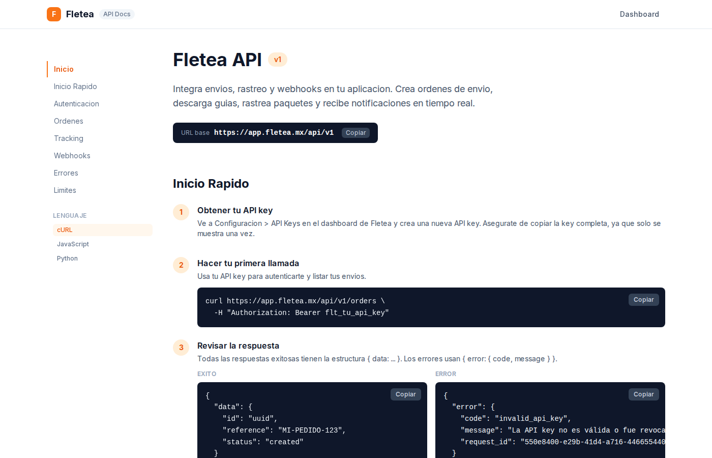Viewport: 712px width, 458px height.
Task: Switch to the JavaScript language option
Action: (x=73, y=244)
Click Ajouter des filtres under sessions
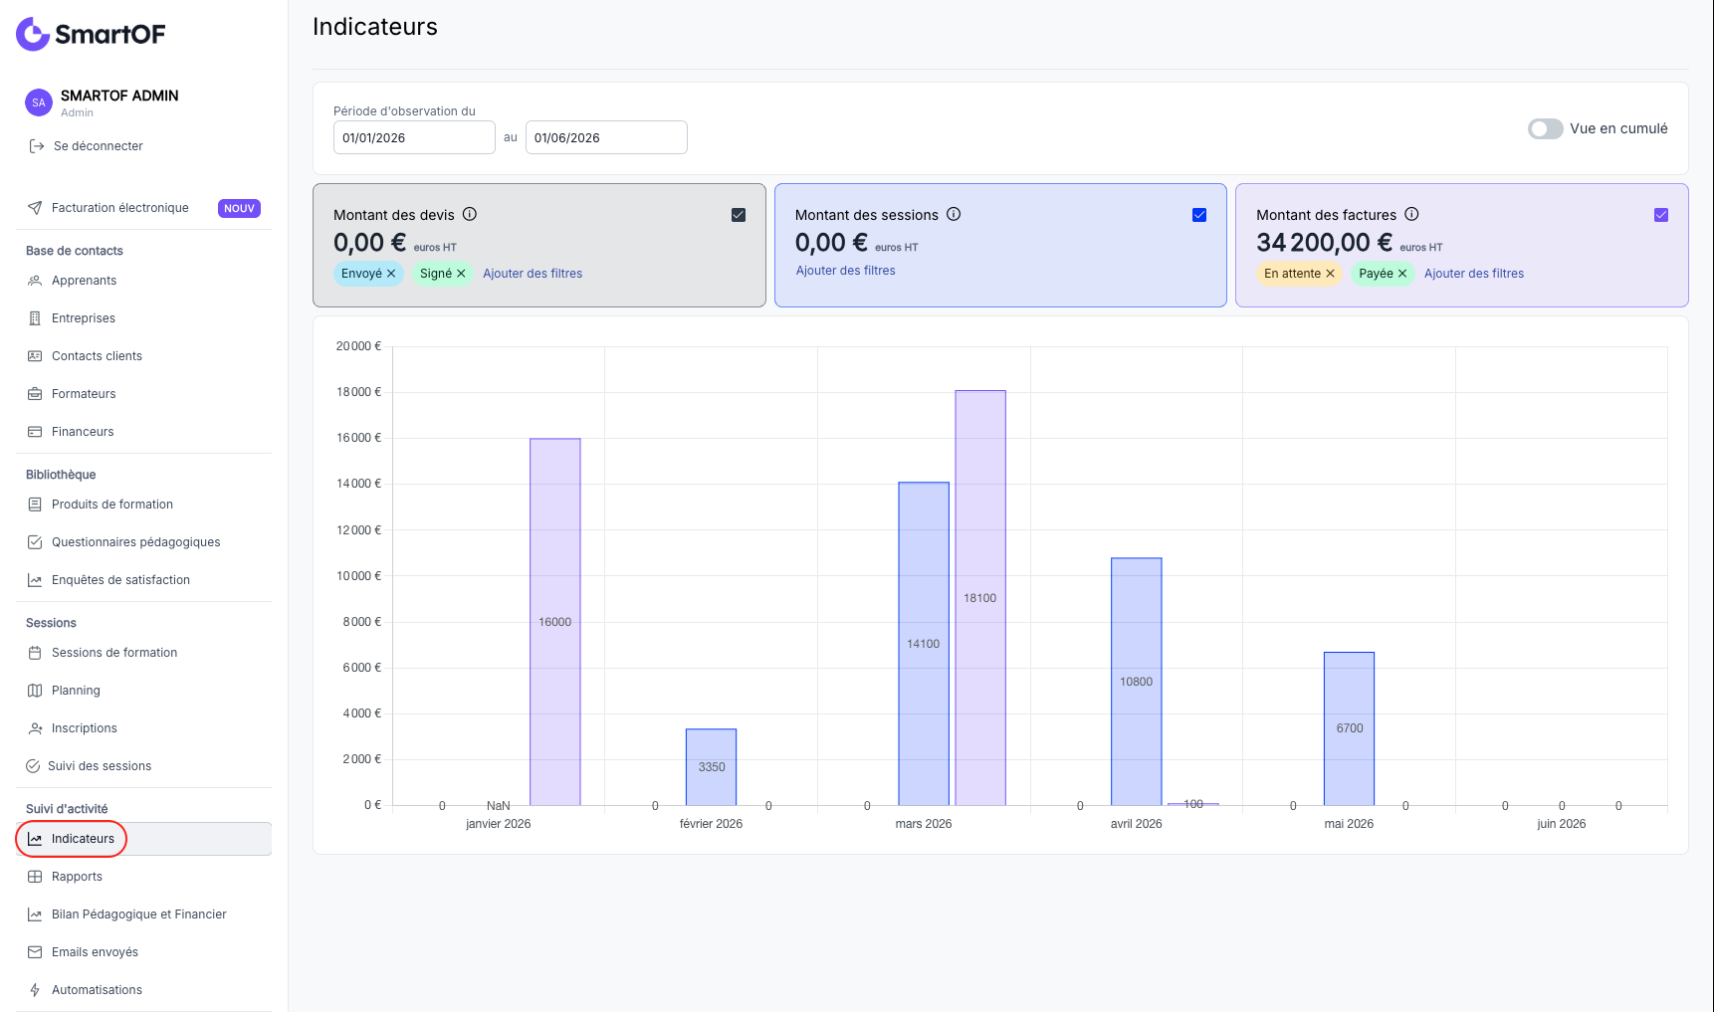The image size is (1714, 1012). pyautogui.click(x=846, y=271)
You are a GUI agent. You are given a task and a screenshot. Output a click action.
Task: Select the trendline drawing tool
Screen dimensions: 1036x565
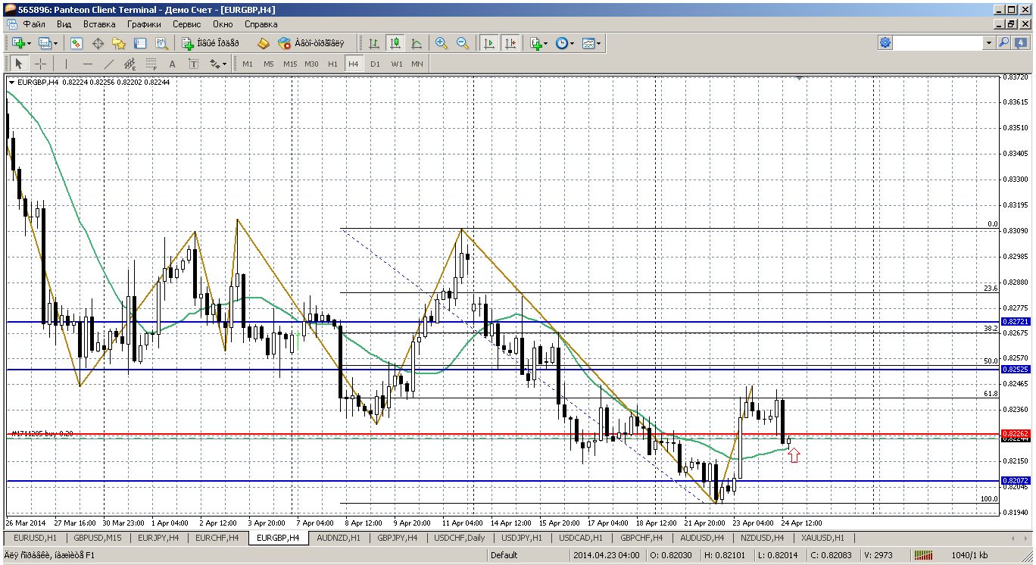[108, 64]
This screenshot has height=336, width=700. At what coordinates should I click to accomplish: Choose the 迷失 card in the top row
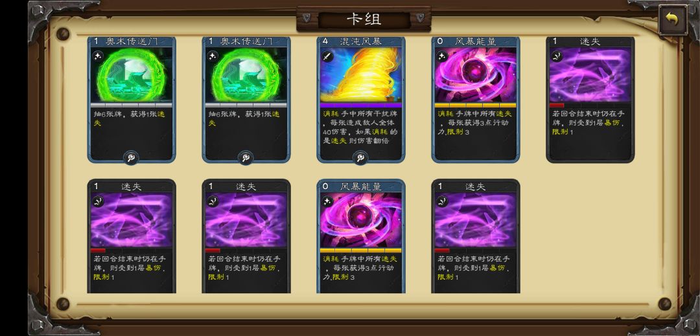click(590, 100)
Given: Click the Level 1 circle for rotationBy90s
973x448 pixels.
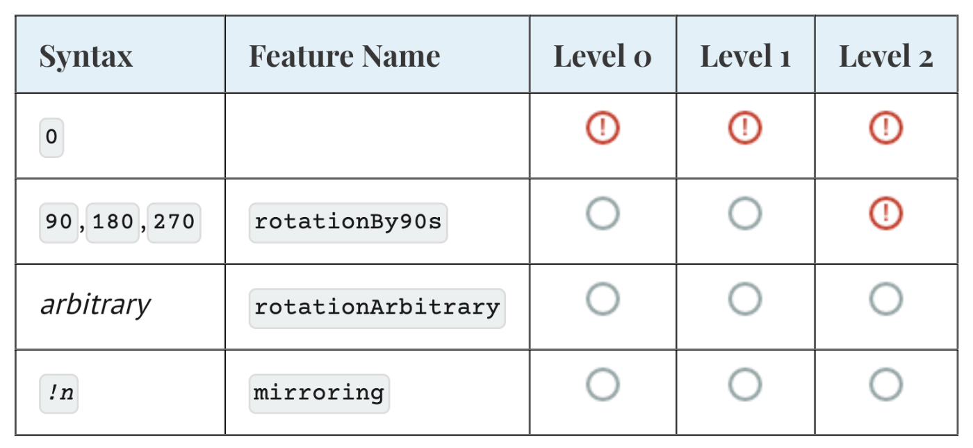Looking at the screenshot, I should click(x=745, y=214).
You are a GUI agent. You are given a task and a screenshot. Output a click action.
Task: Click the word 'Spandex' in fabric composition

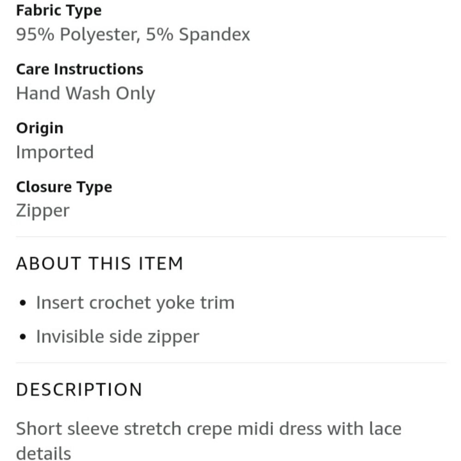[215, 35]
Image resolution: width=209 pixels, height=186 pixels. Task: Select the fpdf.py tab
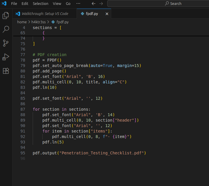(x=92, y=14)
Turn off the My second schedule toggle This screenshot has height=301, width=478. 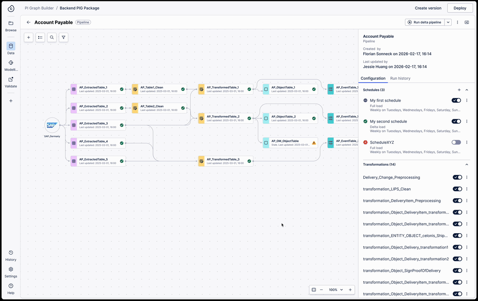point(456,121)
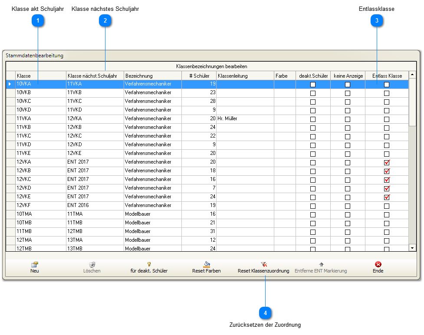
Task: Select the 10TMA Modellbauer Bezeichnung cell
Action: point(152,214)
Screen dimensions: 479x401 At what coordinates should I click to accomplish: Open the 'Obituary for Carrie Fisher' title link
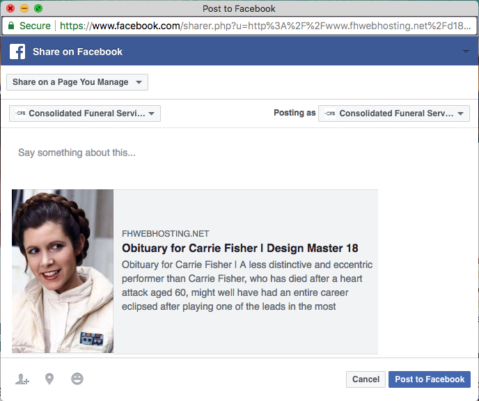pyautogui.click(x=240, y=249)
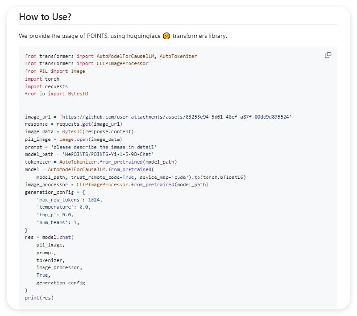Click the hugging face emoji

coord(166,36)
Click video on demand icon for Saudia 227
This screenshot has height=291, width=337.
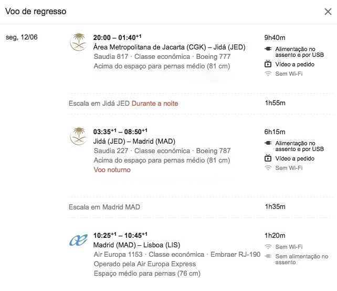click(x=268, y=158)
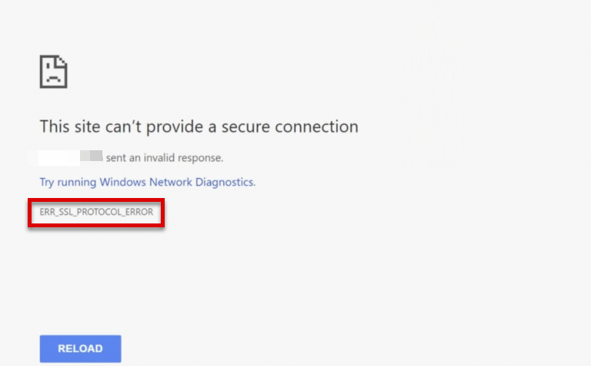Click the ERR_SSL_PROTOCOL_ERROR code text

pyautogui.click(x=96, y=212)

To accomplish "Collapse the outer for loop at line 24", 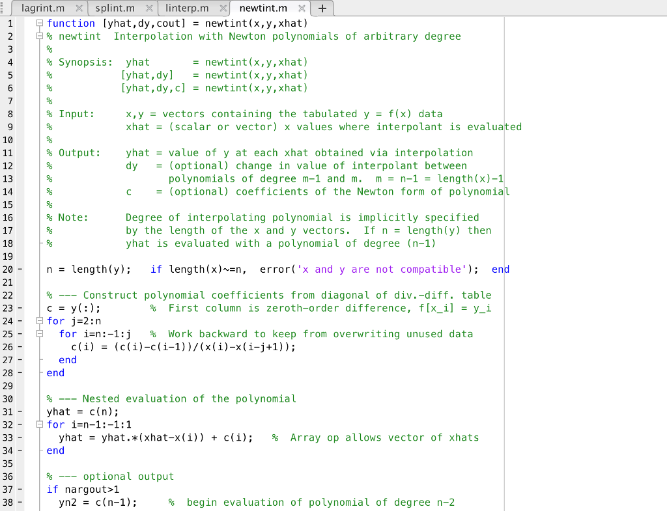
----
What is required. Starting at the line above that contains "Screen dimensions: 479x401", transcribe every line exactly through the line that contains "Click video on demand icon for Saudia 227", including that last one, and skip the pictures.

The answer.
Screen dimensions: 479x401 At what coordinates should I click to accomplish: Open the 'Obituary for Carrie Fisher' title link
pyautogui.click(x=240, y=249)
Click the hugging face emoji

coord(166,36)
Click video on demand icon for Saudia 227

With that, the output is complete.